*** Input for this task

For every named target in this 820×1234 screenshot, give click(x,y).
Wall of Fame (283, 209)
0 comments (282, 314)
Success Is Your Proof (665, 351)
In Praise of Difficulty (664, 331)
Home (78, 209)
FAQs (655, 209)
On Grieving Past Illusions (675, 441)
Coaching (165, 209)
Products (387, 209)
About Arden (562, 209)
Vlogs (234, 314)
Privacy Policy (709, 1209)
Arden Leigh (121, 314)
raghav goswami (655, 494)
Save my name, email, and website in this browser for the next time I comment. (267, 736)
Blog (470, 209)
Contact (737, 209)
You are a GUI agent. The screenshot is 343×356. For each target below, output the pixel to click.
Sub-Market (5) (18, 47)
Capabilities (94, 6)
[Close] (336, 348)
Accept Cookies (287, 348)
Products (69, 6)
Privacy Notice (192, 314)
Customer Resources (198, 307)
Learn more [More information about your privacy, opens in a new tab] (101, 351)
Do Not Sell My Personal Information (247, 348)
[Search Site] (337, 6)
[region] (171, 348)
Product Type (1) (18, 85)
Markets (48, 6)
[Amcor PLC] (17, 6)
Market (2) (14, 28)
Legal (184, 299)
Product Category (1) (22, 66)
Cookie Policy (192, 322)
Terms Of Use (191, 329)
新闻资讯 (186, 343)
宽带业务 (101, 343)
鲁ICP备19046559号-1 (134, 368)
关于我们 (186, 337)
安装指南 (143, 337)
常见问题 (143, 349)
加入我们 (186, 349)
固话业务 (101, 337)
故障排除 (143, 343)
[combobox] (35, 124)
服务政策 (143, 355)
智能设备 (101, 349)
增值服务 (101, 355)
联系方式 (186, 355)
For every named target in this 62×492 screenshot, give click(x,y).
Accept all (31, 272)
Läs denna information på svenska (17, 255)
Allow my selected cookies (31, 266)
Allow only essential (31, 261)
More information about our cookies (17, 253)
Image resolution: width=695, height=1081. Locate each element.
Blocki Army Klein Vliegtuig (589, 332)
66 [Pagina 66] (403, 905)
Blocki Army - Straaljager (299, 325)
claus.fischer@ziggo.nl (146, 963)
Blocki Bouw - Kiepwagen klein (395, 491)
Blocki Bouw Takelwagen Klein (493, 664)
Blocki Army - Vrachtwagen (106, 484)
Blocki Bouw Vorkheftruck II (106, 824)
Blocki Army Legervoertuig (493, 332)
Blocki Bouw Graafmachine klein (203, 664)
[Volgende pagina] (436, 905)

******

**Work to do:**
Please duplicate every row above with no character changed.

**Solution:**
For every named target in this 820×1234 screenshot, give click(x,y).
Wall of Fame (283, 209)
0 comments (282, 314)
Success Is Your Proof (665, 351)
In Praise of Difficulty (664, 331)
Home (78, 209)
FAQs (655, 209)
On Grieving Past Illusions (675, 441)
Coaching (165, 209)
Products (387, 209)
About Arden (562, 209)
Vlogs (234, 314)
Privacy Policy (709, 1209)
Arden Leigh (121, 314)
raghav goswami (655, 494)
Save my name, email, and website in this browser for the next time I comment. (267, 736)
Blog (470, 209)
Contact (737, 209)
You are a GUI agent. The screenshot is 343×356. For each target below, output the pixel to click.
Sub-Market (5) (18, 47)
Capabilities (94, 6)
[Close] (336, 348)
Accept Cookies (287, 348)
Products (69, 6)
Privacy Notice (192, 314)
Customer Resources (198, 307)
Learn more [More information about your privacy, opens in a new tab] (101, 351)
Do Not Sell My Personal Information (247, 348)
[Search Site] (337, 6)
[region] (171, 348)
Product Type (1) (18, 85)
Markets (48, 6)
[Amcor PLC] (17, 6)
Market (2) (14, 28)
Legal (184, 299)
Product Category (1) (22, 66)
Cookie Policy (192, 322)
Terms Of Use (191, 329)
新闻资讯 (186, 343)
宽带业务 (101, 343)
鲁ICP备19046559号-1 (134, 368)
关于我们 (186, 337)
安装指南 (143, 337)
常见问题 (143, 349)
加入我们 (186, 349)
固话业务 (101, 337)
故障排除 (143, 343)
[combobox] (35, 124)
服务政策 (143, 355)
智能设备 (101, 349)
增值服务 (101, 355)
联系方式 (186, 355)
For every named target in this 62×492 screenshot, give click(x,y).
Accept all (31, 272)
Läs denna information på svenska (17, 255)
Allow my selected cookies (31, 266)
Allow only essential (31, 261)
More information about our cookies (17, 253)
Image resolution: width=695, height=1081. Locate each element.
Blocki Army Klein Vliegtuig (589, 332)
66 [Pagina 66] (403, 905)
Blocki Army - Straaljager (299, 325)
claus.fischer@ziggo.nl (146, 963)
Blocki Bouw - Kiepwagen klein (395, 491)
Blocki Bouw Takelwagen Klein (493, 664)
Blocki Army - Vrachtwagen (106, 484)
Blocki Bouw Vorkheftruck II (106, 824)
Blocki Army Legervoertuig (493, 332)
Blocki Bouw Graafmachine klein (203, 664)
[Volgende pagina] (436, 905)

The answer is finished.